Thursday, September 29, 2011

eat at joe's . . . he kneads the dough!


Long ago, when I was a little child, my mom was the business administrator for our church in downtown Lawrence.  Then she became the treasurer for the childcare center that was housed in the church.  To say I spent a little time at church would be a drastic understatement.  After I went to junior high, I walked to the church every afternoon to meet her before we went home. 

When she didn't feel like cooking (which was often!), we would stop at Joe's Bakery on Ninth Street.  Joe's was a little hole-in-the-wall shop that primarily sold doughnuts.  They also had cookies and a wide variety of prepared sandwiches.  We always got the egg salad on wheat.  The bread was a little mushy from sitting in a plastic bag all day, and I loved that quality. 

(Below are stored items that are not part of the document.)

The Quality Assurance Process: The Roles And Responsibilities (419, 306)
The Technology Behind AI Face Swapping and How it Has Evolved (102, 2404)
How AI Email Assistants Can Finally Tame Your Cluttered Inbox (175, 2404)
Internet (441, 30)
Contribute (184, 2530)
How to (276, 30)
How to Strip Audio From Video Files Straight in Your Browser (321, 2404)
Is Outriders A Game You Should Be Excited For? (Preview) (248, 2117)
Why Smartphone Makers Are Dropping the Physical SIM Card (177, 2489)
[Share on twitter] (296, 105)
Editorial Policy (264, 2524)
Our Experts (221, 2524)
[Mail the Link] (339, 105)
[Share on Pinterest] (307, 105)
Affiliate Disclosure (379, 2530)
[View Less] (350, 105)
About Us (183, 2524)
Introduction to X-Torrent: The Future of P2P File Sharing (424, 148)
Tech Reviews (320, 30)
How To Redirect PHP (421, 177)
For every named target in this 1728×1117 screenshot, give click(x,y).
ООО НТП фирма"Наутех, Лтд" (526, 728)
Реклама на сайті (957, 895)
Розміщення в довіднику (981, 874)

Fast forward fifteen years.  You may have read where I posted about the Brewer diet before.  The premise of this diet is that a pregnant woman needs to provide her baby and body with excellent fuel full of protein, calories, and salt.  These three elements provide for a healthy expansion in blood volume and help to ward off pre-eclampsia.  Eggs are an especially important part of the diet, because they provide essential minerals and vitamins and lots of protein for the calories (6 grams in 70 calories.  I will never, ever forget those numbers!).  Women are instructed to eat two eggs daily, cooked any style.

Now, don't get me wrong.  I love eggs.  I don't like raw eggs, but I'm down with eggs any other style.  But two times a day for forty weeks?  That's a lot of eggs.  And there are only so many styles:  scrambled, over hard, in sandwiches, quiche, huevos rancheros, hard-boiled.  I had a fried egg sandwich just about every other day for lunch.  And egg salad . . . boy, did I ever have egg salad.  Probably three or four times a week.  I perfected my recipe, which is simple.  Every time I ate it, it took me back to Joe's:

Egg Salad
1 hard-boiled egg
1 sweet miniature gherkin
1 T mayo (or Miracle Whip if you're so inclined)
1 t dijon mustard
1 t pickle juice from the gherkin jar

Cut the egg in half.  Pop out the yolk and put it into a bowl.  Chop up the white finely.  Chop the gherkin to the same dimensions as the egg white.  Mix the mayo, mustard, and pickle juice with the egg yolk in the bowl.  Stir in the egg white and pickle.  Serve on wheat bread, untoasted, with a few leaves of lettuce. 

I went on kind of an egg revolt after the baby was born.  I felt like I could never see an egg again and be just fine.  But I've slowly been working egg salad back into my lunch rotation, and now it takes me back to two times in my life:  eating at Joe's with Mom, and the time when I was becoming a Mom myself.